_TESTO DA LEGGERE_
━━━━━━━━━━━━━━━━━━━━━━━━━━━━━━

Gli scandali dei concorsi universitari sono endemici


VITTORIO POLITO
– Non vi è proprio nulla da meravigliarsi a proposito dello scandalo dei concorsi universitari truccati della Statale di Milano. La storia dei concorsi pilotati è endemica. Dopo l’ultima inchiesta della Procura di Milano, che ha visto indagati 24 docenti, tra gli altri, anche il noto prof. Galli dell’Ospedale “Sacco” di Milano (ora in pensione), che ha visto coinvolte anche le Università di Pavia, Torino, Roma e Palermo, torna d’attualità il problema dei “concorsi pilotati o truccati” che dir si voglia, che vede, questa volta indagato il rettore della Statale di Milano. Pare che la Procura accusi il Magnifico di essersi accordato con altri colleghi per affidare due cattedre a docenti raccomandati prima del bando.

━━━━━━━━━━━━━━━━━━━━━━━━━━━━━━

_DATI FORNITI_
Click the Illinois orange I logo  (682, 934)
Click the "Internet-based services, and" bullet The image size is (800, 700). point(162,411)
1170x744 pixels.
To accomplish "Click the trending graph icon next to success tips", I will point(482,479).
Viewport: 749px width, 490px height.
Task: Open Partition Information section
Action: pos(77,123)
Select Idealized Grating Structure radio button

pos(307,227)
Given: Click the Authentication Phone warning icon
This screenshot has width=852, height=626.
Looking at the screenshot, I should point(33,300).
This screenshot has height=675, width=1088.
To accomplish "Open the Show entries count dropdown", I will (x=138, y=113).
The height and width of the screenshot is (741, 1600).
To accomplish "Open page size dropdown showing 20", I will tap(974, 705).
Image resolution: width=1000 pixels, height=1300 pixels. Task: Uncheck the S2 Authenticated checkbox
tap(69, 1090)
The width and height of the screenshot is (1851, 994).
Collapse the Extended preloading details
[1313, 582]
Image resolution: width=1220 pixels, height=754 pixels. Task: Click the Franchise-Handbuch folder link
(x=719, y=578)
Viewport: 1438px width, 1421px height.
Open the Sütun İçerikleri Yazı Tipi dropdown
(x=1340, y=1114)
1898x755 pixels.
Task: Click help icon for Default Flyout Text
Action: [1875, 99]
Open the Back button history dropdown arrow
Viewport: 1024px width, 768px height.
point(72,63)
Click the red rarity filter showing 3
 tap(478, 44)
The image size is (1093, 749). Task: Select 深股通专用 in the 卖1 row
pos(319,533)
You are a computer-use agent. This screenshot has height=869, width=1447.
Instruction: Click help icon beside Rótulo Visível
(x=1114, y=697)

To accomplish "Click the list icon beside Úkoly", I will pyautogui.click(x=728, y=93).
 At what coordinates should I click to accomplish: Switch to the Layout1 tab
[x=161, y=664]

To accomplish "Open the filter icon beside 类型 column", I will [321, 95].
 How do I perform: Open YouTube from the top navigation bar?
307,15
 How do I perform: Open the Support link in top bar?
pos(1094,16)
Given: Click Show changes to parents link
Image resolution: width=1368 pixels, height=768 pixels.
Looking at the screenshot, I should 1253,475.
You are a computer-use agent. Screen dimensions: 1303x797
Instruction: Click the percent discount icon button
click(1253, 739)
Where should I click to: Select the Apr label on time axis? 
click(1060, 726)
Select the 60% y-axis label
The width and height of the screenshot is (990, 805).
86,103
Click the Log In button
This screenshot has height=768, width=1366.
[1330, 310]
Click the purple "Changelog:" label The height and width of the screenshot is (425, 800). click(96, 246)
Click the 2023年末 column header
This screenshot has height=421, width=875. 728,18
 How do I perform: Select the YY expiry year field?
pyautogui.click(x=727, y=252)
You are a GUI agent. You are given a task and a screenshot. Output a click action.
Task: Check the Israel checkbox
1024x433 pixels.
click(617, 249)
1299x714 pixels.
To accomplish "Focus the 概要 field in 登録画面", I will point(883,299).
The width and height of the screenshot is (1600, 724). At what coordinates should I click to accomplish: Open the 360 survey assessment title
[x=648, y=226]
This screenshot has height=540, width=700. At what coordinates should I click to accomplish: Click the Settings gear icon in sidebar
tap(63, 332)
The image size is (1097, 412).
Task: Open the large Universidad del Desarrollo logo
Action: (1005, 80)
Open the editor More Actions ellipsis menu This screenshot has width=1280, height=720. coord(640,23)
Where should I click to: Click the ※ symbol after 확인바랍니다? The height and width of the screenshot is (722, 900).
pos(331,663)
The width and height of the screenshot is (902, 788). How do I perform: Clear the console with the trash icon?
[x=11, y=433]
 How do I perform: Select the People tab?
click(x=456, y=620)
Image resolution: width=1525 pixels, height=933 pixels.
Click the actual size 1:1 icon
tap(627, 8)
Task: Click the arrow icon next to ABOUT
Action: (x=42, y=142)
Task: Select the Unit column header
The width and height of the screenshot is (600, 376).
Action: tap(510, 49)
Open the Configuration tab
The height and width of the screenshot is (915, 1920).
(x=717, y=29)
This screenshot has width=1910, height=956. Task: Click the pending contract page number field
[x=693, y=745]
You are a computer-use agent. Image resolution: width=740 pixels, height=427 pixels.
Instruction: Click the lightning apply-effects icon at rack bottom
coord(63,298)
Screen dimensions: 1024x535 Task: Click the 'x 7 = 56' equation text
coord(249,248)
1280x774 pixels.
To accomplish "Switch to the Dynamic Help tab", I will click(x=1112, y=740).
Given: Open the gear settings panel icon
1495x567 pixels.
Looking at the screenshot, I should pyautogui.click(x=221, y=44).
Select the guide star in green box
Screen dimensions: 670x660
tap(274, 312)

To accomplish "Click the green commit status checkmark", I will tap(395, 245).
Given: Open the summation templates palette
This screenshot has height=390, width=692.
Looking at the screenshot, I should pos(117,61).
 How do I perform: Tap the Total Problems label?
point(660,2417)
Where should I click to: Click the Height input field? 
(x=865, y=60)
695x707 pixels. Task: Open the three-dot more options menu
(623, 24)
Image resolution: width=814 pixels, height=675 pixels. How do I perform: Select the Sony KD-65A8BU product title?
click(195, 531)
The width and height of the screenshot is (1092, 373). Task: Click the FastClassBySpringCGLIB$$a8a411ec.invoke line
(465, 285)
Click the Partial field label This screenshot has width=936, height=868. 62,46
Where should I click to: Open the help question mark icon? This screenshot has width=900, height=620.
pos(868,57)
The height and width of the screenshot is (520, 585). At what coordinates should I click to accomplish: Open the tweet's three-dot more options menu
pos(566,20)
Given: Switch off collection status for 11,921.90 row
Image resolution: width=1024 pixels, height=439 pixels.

━━━━━━━━━━━━━━━━━━━━━━━━━━━━━━

_OBIETTIVO DEL COMPITO_
Riproduci fedelmente il passo del testo sui concorsi universitari compreso tra "Gli scandali dei" e "prima del bando.", estremi inclusi. Le righe non servono a nulla in questo esercizio.

_LA TUA RISPOSTA_
Gli scandali dei concorsi universitari sono endemici


VITTORIO POLITO
– Non vi è proprio nulla da meravigliarsi a proposito dello scandalo dei concorsi universitari truccati della Statale di Milano. La storia dei concorsi pilotati è endemica. Dopo l’ultima inchiesta della Procura di Milano, che ha visto indagati 24 docenti, tra gli altri, anche il noto prof. Galli dell’Ospedale “Sacco” di Milano (ora in pensione), che ha visto coinvolte anche le Università di Pavia, Torino, Roma e Palermo, torna d’attualità il problema dei “concorsi pilotati o truccati” che dir si voglia, che vede, questa volta indagato il rettore della Statale di Milano. Pare che la Procura accusi il Magnifico di essersi accordato con altri colleghi per affidare due cattedre a docenti raccomandati prima del bando.